Das Abrechnungsmodell – der Unterschied, der am meisten unterschätzt wird
ActiveCampaign rechnet nach der Zahl der gespeicherten Kontakte, unabhängig davon, wie oft du im Monat versendest. Wer 5.000 Kontakte hat und zweimal im Monat schreibt, zahlt denselben Betrag wie jemand, der täglich sendet.
Brevo dreht das um: Kontakte sind unbegrenzt und kostenlos, du zahlst ausschließlich für das E-Mail-Volumen. Eine Liste mit 50.000 Adressen, die du dreimal im Jahr ansprechen willst, kostet bei Brevo deutlich weniger als bei ActiveCampaign – sofern die Sendezahl in einem günstigen Volumenband bleibt.

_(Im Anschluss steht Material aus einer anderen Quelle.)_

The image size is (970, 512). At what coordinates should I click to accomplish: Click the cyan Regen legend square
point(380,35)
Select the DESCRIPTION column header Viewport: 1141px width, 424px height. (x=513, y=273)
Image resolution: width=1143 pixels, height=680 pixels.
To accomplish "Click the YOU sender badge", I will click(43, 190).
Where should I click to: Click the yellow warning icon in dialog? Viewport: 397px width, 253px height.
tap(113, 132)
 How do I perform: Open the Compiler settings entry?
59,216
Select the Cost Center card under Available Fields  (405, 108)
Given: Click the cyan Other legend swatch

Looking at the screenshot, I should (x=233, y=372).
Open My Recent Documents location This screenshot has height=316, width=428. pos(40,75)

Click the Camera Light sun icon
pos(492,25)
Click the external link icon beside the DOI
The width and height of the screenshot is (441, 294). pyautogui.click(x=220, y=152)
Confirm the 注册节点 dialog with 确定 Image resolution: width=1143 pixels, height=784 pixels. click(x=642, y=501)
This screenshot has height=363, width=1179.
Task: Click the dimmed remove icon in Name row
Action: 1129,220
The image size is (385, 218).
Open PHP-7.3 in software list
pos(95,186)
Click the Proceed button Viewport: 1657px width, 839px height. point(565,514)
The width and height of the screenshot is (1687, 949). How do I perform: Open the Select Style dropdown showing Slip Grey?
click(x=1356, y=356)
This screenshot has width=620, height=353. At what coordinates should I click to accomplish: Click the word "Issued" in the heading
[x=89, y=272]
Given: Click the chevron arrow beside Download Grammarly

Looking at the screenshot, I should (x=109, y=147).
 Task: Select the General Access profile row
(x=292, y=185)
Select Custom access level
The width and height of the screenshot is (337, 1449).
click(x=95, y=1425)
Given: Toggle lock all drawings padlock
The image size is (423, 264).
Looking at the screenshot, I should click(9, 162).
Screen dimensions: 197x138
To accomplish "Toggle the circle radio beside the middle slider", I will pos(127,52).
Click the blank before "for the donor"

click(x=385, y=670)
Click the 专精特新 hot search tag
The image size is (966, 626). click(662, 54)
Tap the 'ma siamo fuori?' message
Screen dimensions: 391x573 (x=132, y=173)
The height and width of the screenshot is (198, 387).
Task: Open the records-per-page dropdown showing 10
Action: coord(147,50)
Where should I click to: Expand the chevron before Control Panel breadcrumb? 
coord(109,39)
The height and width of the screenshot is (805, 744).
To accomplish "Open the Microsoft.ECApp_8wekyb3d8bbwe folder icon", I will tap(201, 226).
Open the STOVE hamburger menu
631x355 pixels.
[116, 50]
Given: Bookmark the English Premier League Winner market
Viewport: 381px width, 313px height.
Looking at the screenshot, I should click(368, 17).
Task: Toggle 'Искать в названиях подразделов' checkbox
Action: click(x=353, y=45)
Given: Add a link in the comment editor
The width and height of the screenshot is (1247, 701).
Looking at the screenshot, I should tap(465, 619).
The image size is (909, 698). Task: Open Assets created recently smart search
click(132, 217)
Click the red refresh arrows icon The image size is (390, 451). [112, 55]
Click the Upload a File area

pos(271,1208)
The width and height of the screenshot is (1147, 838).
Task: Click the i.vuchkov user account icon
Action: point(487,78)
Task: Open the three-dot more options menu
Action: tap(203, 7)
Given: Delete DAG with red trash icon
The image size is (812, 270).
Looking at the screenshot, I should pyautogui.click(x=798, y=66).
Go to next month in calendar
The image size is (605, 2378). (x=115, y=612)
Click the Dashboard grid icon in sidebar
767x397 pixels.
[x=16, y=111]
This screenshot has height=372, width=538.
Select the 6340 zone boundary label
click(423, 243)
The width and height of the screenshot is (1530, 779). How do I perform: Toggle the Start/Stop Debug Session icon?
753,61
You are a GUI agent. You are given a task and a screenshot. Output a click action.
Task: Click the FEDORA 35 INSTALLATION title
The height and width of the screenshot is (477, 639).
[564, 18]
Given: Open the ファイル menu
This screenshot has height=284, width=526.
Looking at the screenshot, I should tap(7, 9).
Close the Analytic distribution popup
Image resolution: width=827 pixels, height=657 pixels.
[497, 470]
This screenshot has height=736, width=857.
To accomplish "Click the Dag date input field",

Der Nachteil: Wer häufig versendet und eine große Liste hat, zahlt bei Brevo schnell mehr als erwartet – das volumenbasierte Modell wird teuer, sobald große Listen häufig bespielt werden. ActiveCampaign liegt bei 10.000 Kontakten im Plus-Tarif bei 189 €/Monat – mehr als im Einstiegstarif, aber mit deutlich tieferer Automation.
Die Entscheidung hängt von zwei Zahlen ab: Kontaktmenge und Sendehäufigkeit. Wer beides nicht kennt, sollte erst messen, bevor er wechselt.